How much will I have to pay (excluding any commissions) for one bond?

In the previous question (I am looking to buy some bonds. These bonds mature in exactly seven years from today, have a 2% coupon that is paid semi-annually and are priced to provide a Yield to Maturity today of 2.5%,)...

Assume that I buy the bond for the price we calculated in the previous question, hold the bond for Two Years and am able at that time to sell them for PAR value. What is my annual rate of return for the two years that I held them?

Answer 1

Ans: By comparing the yield on a 5 year US Corporate BBB bond i.e. 4.38% as on 06th Feb 2019 and 5 Year Yield of Treasury Note issued on 31.01.2019 is 2.576% this difference of 4.38% - 2.576% = 1.804% is nothing but the Risk Premium which an Investor required to invest in the Lower Rated Corporate Bond of the same tenure as Treasury Note.

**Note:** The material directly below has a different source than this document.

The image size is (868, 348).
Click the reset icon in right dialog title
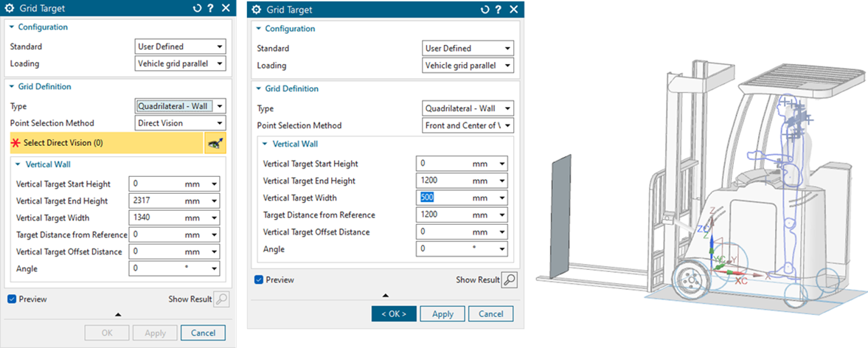485,10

Treasury Note issued on 31.01.2019 is giving a high yield of 2.576% with interest rate of 2.500% thus on an investment of 1000 i could expect =1000*2.50% = 25 as coupon payment per year.

Assuming that Par Value of the Bonds we would like to buy is $100

With Coupon Rate of 2% nad Yeild to Maturity 2.5% Semiannually we would use the following equation to find the price of the bond

Equation to be used in Bond Pricing = Coupon Payment * [1- (1+r)^-n / r] + Par Value / (1+rate)^n

Here Coupon Payment = 100*(0.02/2) = 1 as it is semi annual

Rate = 2.5% / 2 = 1.25% for semiannual period; Nper = 7*2 = 14; Par Value = 100

Substituting all the values in the equation we would get the Price of the Bond as

Bond Price = 1* [1-(1+0.0125)^-14 / 0.0125] + 100 / (1+0.0125)^14 = 96.807

We have the current price of the Bond as $96.807 with Par Value as $100

If we hold the bond for two years to get it reach its Par Value, to get the Annual Rate of Return we have used the RATE function of excel

Rate function in excel =RATE(Nper,,PV,[FV],0)

Here Nper = 14; PV= 96.807 and FV= -100 i.e. Par Value

Substituting the Values in the Formula we would get Rate = 1.64%

Thus our Annual Rate of Return is 1.64%